2. Inside the NW Planetary Design
To find our noise frequencies, we first need to look at the gear setup. The NW design uses a double-jointed (stepped) planet gear. This creates two gear meshes in a row:
[Fixed Ring Gear (zr)]
|
[Sun Gear (zs)] ---> [Small Planet (zp1)] ===Rigid Shaft=== [Large Planet (zp2)]
|
[Planet Carrier (pc)]
Here are our gear teeth labels:
- $z_s$: Tooth count of the central Sun Gear.
- $z_{p1}$: Tooth count of the Small Planet Gear, which meshes with the Sun.
- $z_{p2}$: Tooth count of the Large Planet Gear, which is fixed to $z_{p1}$ on the same shaft.

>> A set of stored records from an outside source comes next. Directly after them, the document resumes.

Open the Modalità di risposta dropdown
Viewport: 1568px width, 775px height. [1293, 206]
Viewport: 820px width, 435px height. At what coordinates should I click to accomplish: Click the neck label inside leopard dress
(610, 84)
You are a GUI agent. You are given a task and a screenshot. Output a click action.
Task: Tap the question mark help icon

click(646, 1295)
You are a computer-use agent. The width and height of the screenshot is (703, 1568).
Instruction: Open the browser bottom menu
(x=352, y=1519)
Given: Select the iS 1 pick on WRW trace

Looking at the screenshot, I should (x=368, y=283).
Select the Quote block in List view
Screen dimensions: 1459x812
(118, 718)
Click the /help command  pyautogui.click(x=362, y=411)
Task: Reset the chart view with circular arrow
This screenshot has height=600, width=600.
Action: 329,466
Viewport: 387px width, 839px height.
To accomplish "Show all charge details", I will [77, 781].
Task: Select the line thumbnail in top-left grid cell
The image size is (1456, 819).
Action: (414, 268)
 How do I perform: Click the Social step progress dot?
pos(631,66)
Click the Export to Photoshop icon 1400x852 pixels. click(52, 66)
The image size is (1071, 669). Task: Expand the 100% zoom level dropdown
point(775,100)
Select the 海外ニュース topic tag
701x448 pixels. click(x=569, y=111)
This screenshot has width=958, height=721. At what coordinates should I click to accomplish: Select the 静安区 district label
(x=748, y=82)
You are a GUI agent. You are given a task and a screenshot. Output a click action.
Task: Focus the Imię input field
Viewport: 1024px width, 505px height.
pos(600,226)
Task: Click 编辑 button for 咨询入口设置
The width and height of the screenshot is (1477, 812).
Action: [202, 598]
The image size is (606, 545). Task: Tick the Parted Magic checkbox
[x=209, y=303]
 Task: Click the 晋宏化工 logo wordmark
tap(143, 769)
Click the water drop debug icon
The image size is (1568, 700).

- $z_r$: Tooth count of the fixed outer Ring Gear, which meshes with $z_{p2}$.
How the parts move:
- The Sun Gear ($z_s$) is the fast input shaft, spinning at speed $n_s$ ($\text{rpm}$).
- The Ring Gear ($z_r$) is bolted to the housing, so its speed $n_r = 0 \text{ rpm}$.
- The Planet Carrier (PC) is the slower output shaft, spinning at speed $n_{pc}$ ($\text{rpm}$).
- The planet gears ($z_{p1}$ and $z_{p2}$) do two things at once: they spin on their own pin (self-rotation) while traveling around the sun gear (revolution).
This layout gives us two separate tooth-mesh contact points:
- First-Stage Mesh: Where the Sun Gear ($z_s$) meets the Small Planet ($z_{p1}$).
- Second-Stage Mesh: Where the Large Planet ($z_{p2}$) meets the fixed Ring Gear ($z_r$).
3. Basic Speed Formulas & The NW Coefficient ($k$)
Before we find the orders, we must set up our speed relationships.
3.1 The NW Characteristic Coefficient ($k$)
The NW system relies on a structural design number called the NW Characteristic Coefficient, written as $k$. It depends entirely on the gear tooth counts:$$k = \frac{z_{p1} \cdot z_r}{z_s \cdot z_{p2}}$$
This number links the speeds across both gear stages.
3.2 Finding the Planet Carrier Speed ($n_{pc}$)
The carrier holds the spinning planet gears. When the ring gear is held still ($n_r = 0$), we calculate the carrier speed ($n_{pc}$) like this:$$n_{pc} = \frac{n_s}{1 + k}$$
- $n_s$ is the input speed of the sun gear.
- $k$ is the design coefficient we just defined.
4. Deriving the First Meshing Order ($O_1$) Step-by-Step
The first noise source ($O_1$) comes from the contact between the Sun Gear ($z_s$) and the Small Planet Gear ($z_{p1}$).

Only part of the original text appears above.